Needed Tongue Weight Capacity
You’ll want to calculate 10% (accepted maximum), 15% (safe side) of the tow capacity needed to get an estimated tongue weight capacity. This will help ensure the tongue weight of the vehicle, trailer and hitch you’ve selected can handle the weight of what you want to tow.
Validating Tow Vehicle’s Capabilities
Now that you know what you need, time is validate the vehicle can handle it. To do this you’ll need to gather some of the information we talk about above.
- Towing Capacity
- Gross Combined Vehicle Weight Rating
- Dryweight (of the towing vehicle)
What you do is subtract the Dryweight + any the weight of driver, passenger or other items being carried of the vehicle from the GCWR. The LESSER of it and the rated towing capacity is your Vehicles Net Towing Capabilities.
This number needs to meet or exceed your Needed Tow Capacity. we calculated above. The difference is also any extra weight you can potentially carry.
We recommend trying not to exceed 75% of the towing capacity with the Needed Tow Capacity on longer tows (over a few hours of sustained driving) where possible. This will both help limit wear on components such as the transmission and driveline. It will also help increase safety. This is not a hard requirement and only a general rule of thumb.
While we are not going to deep dive into it in this post, here are a few other things you should be aware of when selecting a tow vehicle.
Hitch Class and Rating
In addition to all of the weight rating and capabilities we discussed above, its the hitch that bolts to the chassis of the tow vehicle. Hitches are rated based on strength of materials, mounting points and receiver size into classes. The class of the hitch rates the maximum towing and tongue weights of the trailer that can be attached.
The hitch class and weight rating are still limited by all of the other factors we discussed above – towing capacity, GCWR, etc. So as with all of these, your actual capability is always the LEAST of all of the factors.
|Class||Receiver Size||Towing Weight||Tongue Weight|
|Class 1 – Light Duty||1.25″||2,000 lbs||200 lbs|
|Class 2- Medium Light Duty||1.25″||3,500 lbs||350 lbs|
|Class 3 – Medium Duty||2″||8,000 lbs||800 lbs|
|Class 4 – Heavy Duty||2″||10,000 lbs||1000 lbs|
|Class 5 – Professional||2 to 2.5″||16,000 to 20,000 lbs||2,400 to 2,700 lbs|
Class rates are the maximum for the claimed class. One thing to note is that an individual hitch can advise a LOWER weight rating than the maximum their class allows. So a class 4 hitch could say 9,000 lbs. However, a Class 2 hitch could not claim 9,000 lbs.

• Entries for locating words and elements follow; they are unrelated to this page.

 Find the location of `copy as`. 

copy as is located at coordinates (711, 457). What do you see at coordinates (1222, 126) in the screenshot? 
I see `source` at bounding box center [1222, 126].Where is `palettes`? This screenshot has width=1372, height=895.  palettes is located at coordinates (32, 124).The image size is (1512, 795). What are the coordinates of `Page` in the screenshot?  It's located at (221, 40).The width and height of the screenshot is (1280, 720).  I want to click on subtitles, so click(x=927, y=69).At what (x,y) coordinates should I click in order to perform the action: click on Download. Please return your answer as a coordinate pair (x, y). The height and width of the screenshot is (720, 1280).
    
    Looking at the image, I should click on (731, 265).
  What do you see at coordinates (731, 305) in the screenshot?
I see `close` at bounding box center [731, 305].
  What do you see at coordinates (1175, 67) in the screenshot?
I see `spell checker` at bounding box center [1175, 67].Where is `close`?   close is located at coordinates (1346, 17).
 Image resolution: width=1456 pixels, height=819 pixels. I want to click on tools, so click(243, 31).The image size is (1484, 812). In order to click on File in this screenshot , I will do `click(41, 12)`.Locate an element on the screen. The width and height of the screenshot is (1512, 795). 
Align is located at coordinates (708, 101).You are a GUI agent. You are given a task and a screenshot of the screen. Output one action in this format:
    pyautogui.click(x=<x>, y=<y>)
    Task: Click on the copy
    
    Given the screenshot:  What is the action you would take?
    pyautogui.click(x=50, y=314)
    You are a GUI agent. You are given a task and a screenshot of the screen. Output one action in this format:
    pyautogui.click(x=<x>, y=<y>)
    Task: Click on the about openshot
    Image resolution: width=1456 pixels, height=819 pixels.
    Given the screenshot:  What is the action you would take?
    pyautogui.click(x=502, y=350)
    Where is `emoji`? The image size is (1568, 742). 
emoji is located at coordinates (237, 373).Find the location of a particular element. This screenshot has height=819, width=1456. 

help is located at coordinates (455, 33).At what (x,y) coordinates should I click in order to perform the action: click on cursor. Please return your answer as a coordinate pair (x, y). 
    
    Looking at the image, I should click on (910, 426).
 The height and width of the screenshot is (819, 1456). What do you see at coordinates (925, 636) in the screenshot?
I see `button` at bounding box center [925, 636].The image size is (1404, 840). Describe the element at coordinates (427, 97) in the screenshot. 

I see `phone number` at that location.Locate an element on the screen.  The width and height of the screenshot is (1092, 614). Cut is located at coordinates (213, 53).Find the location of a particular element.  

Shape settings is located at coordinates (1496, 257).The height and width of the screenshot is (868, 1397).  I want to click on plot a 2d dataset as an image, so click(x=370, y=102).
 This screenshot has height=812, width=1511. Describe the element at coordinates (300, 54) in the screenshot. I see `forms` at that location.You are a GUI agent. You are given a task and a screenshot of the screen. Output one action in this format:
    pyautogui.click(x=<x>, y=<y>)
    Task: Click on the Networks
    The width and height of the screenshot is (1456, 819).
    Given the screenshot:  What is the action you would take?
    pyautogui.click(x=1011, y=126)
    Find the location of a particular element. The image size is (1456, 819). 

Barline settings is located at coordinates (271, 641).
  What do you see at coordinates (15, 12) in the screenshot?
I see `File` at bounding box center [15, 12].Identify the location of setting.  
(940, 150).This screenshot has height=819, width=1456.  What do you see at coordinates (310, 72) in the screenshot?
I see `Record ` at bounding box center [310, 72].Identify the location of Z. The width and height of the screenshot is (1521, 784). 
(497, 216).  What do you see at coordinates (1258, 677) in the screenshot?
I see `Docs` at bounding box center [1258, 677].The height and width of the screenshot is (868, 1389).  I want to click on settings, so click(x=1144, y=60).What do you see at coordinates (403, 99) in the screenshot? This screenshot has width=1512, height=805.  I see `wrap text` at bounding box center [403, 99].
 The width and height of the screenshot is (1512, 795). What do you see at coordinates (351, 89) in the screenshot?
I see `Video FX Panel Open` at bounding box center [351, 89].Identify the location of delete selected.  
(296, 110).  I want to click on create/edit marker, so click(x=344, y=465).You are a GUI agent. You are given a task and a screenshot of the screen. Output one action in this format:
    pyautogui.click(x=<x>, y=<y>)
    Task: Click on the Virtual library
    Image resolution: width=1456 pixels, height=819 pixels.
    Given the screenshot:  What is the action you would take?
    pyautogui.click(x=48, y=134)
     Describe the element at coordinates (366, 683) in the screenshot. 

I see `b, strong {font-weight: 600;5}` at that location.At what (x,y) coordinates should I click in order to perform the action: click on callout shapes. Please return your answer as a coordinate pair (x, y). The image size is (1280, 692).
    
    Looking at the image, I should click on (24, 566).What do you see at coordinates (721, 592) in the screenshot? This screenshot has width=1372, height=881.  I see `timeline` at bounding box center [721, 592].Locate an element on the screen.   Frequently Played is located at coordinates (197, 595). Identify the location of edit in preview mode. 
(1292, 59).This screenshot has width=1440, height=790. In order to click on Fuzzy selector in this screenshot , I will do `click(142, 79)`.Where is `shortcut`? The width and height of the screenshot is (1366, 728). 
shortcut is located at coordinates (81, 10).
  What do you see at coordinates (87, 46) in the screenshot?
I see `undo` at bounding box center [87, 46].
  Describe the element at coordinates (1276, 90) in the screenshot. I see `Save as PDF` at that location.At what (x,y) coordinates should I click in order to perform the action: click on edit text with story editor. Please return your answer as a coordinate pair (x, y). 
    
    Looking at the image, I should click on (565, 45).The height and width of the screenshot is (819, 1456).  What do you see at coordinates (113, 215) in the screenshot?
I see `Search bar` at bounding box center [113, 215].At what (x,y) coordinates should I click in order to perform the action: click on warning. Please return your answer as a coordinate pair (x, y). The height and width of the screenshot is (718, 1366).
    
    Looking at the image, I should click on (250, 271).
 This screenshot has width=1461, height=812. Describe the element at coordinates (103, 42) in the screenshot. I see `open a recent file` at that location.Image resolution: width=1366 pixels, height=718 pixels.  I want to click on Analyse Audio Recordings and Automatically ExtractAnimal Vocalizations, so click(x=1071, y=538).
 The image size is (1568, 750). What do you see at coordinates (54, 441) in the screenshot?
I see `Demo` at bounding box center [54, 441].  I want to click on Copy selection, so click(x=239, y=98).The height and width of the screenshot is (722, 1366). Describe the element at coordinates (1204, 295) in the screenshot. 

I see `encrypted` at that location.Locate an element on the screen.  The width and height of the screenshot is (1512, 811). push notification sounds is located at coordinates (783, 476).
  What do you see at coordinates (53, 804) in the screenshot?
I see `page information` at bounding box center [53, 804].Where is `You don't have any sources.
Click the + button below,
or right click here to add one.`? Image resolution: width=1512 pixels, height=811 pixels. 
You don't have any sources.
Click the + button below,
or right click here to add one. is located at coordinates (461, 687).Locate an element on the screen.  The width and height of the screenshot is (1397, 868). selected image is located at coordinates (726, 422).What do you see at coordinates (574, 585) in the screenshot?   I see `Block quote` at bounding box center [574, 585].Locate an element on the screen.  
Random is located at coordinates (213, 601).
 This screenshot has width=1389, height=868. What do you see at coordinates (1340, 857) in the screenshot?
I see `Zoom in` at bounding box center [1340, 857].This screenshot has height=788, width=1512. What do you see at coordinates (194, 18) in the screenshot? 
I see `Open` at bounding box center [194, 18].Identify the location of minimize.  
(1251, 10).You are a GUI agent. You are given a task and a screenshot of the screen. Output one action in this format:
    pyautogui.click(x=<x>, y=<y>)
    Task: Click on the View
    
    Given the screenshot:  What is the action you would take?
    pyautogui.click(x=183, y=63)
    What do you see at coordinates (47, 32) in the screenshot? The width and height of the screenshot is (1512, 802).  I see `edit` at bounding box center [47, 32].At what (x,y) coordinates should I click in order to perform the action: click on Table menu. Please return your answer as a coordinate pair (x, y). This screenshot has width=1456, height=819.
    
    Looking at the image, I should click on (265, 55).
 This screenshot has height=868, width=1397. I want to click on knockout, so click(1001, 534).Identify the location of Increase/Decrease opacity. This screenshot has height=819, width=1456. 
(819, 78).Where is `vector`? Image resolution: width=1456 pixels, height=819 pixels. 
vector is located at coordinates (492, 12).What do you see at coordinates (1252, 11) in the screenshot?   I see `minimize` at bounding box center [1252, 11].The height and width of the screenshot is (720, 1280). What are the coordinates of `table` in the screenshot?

Weight Distributing Hitches
A good thing to know is that many newer vehicles to meet their maximum towing capacity may require weight distributing hitches. The best way I’ve seen this described is think of wheel barrel handles. Your ability to balance the weight when the ground and load are uneven makes it easier to tow high capacity. It prevents heavy loads from shifting putting too much stress on one side of the tow vehicles chassis.
Generally most weight distributing hitches attach to the vehicle hitch, almost like an extension. They are also generally only recommended when towing beyond 7,000 lbs.
Ball and Receivers
Balls are generally attached to a “receiver”. The receiver is the piece that goes into the hitch. Balls and Receivers can be sold separately, or in combination. Some receivers have selected tow ball sizes. Some trailers don’t even use a ball to attach at all, so be sure to check your trailers requirements.
Be sure to get the correct sized ball for your tow vehicle and a receiver that meets or exceeds your towing capacity.
Without getting to legalese here, lets just say there is a LOT to towing besides just the stats. As we’ve discovered through the process of buying our own trailer and tow vehicle; it feels like a totally different world. There are unique insurance, titling and registration requirements. There is also a lot of ways to get things wrong. And we haven’t even begun to discuss things like proper tie downs and ensuring load weight distribution. We’ll hit more of these topics soon.